The line containing "Task: Click the Google logo icon" marks the end: write out exactly every line from the first line of the data below through that line, and only those.

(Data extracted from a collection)
= Beginning of Section =
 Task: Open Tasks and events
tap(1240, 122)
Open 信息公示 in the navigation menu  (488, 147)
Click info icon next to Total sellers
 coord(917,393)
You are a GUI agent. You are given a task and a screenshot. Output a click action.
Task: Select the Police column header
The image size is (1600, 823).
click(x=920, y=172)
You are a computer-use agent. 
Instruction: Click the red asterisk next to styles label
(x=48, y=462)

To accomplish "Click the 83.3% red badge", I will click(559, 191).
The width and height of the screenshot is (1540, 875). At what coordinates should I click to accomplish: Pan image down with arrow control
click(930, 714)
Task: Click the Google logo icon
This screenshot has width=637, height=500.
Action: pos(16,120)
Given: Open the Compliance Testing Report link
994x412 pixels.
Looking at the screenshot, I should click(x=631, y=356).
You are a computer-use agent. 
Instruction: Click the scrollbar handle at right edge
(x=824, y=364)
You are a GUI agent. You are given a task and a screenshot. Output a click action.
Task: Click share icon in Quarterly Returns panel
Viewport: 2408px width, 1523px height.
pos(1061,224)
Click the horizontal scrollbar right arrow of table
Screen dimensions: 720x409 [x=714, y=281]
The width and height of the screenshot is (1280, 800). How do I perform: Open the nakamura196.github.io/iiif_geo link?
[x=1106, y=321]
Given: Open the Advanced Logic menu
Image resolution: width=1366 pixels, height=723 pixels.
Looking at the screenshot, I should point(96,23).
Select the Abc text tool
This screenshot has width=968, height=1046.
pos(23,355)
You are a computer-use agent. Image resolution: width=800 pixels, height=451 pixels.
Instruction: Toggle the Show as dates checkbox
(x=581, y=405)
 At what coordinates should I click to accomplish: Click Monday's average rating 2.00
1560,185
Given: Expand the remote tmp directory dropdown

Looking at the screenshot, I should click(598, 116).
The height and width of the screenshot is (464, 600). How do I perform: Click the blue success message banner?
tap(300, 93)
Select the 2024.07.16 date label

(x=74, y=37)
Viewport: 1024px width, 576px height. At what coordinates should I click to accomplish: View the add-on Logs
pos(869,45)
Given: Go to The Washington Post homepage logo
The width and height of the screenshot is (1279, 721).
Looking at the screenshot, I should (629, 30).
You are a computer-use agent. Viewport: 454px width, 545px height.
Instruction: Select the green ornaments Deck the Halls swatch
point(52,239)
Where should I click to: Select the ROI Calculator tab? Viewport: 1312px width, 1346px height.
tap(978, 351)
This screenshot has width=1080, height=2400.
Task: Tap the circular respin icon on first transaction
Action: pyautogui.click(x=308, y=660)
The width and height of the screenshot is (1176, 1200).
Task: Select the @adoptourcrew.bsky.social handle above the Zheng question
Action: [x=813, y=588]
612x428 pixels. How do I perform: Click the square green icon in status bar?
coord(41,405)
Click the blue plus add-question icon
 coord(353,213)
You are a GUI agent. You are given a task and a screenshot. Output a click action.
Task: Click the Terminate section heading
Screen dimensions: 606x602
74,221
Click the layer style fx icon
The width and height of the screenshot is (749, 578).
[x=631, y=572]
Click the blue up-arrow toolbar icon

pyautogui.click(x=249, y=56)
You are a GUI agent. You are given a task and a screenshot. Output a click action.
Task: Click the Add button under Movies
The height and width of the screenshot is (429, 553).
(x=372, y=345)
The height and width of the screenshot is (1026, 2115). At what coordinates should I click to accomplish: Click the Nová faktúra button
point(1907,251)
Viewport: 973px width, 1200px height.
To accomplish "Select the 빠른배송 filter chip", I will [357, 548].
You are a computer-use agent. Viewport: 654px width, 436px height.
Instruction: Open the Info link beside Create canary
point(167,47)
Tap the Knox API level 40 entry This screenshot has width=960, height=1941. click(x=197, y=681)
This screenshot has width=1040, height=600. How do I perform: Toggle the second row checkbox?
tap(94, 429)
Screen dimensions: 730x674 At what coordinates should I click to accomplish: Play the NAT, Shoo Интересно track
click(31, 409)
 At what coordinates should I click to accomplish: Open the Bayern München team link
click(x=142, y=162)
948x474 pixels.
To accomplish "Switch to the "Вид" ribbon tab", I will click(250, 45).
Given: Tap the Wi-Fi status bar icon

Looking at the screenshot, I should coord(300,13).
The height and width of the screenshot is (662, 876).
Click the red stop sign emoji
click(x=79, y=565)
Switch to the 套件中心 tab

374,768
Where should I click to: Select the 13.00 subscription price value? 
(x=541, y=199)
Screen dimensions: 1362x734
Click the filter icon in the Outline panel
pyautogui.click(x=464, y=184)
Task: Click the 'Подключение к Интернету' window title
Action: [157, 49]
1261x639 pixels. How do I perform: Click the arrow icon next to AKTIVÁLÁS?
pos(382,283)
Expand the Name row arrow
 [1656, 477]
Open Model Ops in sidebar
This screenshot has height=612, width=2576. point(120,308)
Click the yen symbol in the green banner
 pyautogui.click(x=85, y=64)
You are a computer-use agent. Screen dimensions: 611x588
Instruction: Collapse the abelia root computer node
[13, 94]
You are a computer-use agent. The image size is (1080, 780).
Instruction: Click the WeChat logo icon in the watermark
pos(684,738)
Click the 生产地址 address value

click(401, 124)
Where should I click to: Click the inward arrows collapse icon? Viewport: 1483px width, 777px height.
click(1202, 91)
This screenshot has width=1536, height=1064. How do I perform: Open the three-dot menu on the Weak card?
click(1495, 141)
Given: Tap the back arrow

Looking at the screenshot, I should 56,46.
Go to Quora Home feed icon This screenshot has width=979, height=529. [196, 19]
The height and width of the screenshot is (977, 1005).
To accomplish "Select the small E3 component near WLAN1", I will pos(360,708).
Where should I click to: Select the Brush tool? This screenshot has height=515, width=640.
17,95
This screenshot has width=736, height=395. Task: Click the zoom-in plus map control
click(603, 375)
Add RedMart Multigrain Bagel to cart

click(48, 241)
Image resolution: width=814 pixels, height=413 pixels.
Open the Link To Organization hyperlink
= End of Section =
RESULT OF THE EXERCISE:
 Task: Open Tasks and events
tap(1240, 122)
Open 信息公示 in the navigation menu  (488, 147)
Click info icon next to Total sellers
 coord(917,393)
You are a GUI agent. You are given a task and a screenshot. Output a click action.
Task: Select the Police column header
The image size is (1600, 823).
click(x=920, y=172)
You are a computer-use agent. 
Instruction: Click the red asterisk next to styles label
(x=48, y=462)

To accomplish "Click the 83.3% red badge", I will click(559, 191).
The width and height of the screenshot is (1540, 875). At what coordinates should I click to accomplish: Pan image down with arrow control
click(930, 714)
Task: Click the Google logo icon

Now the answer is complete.